Lesson length: 1 session
Lesson from William Shakespeare series
Required reading: 7, whole book

Text potential
- Language features: Punctuation: commas (bracketing)
Strategies used
- Language Study
Purpose
Parentheses are used to keep information separate from the main body of the sentence. It is important to learn about them to make sense of the text. Readers may not realise that the information contained within brackets, commas or dashes can be read separately. It is also useful to learn to use them to convey information economically.
Preparation
- Copies of Shakespeare, at least one per pair.
Process
Share the following sentence, which appears on page 7:
Calfskin gloves are the height of Elizabethan fashion and, at the age of about 15, Will begins to learn his father’s business.
Ask:
- What is the purpose of the commas here?
Say:
‘Let’s take away the section which is marked out by the commas and see what we are left with.’
Calfskin gloves are the height of Elizabethan fashion, and Will begins to learn his father’s business.
Ask:
- Does this make sense? (The children should recognise that it does.)
- What is the purpose of the at the age of about 15? (The children should recognise that it contains additional information.)
Introduce the term phrase, parenthesis. The children may be interested to know that the word is Greek and means ‘putting in beside’. Explain that a parenthesis is a word/phrase inserted into a sentence to make a comment on or give more information to your reader about something you have just written. Brackets, dashes and commas are used to signal the parenthesis.
Share the following sentence from page 14, which has the punctuation missing and ask pairs if they can add commas correctly:
By 1588 many others, including the Roman Catholic Priest William Hartley were executed as well.
Share the correctly punctuated sentence:
By 1588 many others, including the Roman Catholic Priest William Hartley, were executed as well.

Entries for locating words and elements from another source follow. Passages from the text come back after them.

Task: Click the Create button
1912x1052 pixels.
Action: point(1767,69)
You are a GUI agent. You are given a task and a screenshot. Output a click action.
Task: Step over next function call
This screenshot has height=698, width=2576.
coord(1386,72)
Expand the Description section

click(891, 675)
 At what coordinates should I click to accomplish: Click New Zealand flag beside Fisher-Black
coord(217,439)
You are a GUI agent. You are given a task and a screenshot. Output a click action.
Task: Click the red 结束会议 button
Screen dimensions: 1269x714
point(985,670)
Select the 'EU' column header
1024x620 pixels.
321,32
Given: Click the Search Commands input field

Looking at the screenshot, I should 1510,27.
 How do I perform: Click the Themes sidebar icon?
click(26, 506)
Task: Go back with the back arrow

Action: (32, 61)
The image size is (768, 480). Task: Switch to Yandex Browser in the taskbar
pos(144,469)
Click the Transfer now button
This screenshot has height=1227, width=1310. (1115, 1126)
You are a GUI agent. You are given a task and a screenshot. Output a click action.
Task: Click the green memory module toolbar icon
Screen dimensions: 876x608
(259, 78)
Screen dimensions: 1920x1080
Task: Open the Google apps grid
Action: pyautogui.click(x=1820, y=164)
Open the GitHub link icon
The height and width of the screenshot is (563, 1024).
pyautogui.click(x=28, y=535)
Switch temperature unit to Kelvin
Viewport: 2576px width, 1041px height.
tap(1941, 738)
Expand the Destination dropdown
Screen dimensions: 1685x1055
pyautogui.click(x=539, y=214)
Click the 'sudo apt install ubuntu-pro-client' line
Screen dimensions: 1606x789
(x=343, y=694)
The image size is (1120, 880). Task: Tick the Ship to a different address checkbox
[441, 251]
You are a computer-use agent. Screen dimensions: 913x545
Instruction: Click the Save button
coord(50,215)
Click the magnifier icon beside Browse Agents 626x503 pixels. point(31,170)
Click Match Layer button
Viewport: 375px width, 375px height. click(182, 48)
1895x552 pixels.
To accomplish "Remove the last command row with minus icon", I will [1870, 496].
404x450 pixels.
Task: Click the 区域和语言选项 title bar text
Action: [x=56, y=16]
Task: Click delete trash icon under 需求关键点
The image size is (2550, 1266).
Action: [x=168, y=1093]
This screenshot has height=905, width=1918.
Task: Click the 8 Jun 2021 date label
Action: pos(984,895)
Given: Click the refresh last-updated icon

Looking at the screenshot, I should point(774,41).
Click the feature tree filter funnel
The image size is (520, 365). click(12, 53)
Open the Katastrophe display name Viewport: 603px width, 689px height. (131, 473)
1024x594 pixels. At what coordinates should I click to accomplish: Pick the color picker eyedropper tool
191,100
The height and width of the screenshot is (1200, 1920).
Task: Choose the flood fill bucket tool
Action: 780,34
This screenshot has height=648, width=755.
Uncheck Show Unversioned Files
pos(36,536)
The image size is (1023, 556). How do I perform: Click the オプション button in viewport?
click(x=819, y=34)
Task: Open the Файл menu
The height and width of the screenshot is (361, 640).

Explain that brackets and dashes can be used to indicate parenthesis and experiment with the effect the use of different punctuation marks has on the reader.
Finally, set pairs the challenge of finding further examples of parentheses in the book and recording these using sticky notes or a large sheet of paper.
Final reflection
Set the challenge of inserting parentheses to the following sentence:
William Shakespeare was born in 1564.
- How many different sentences can the children write? Share some examples.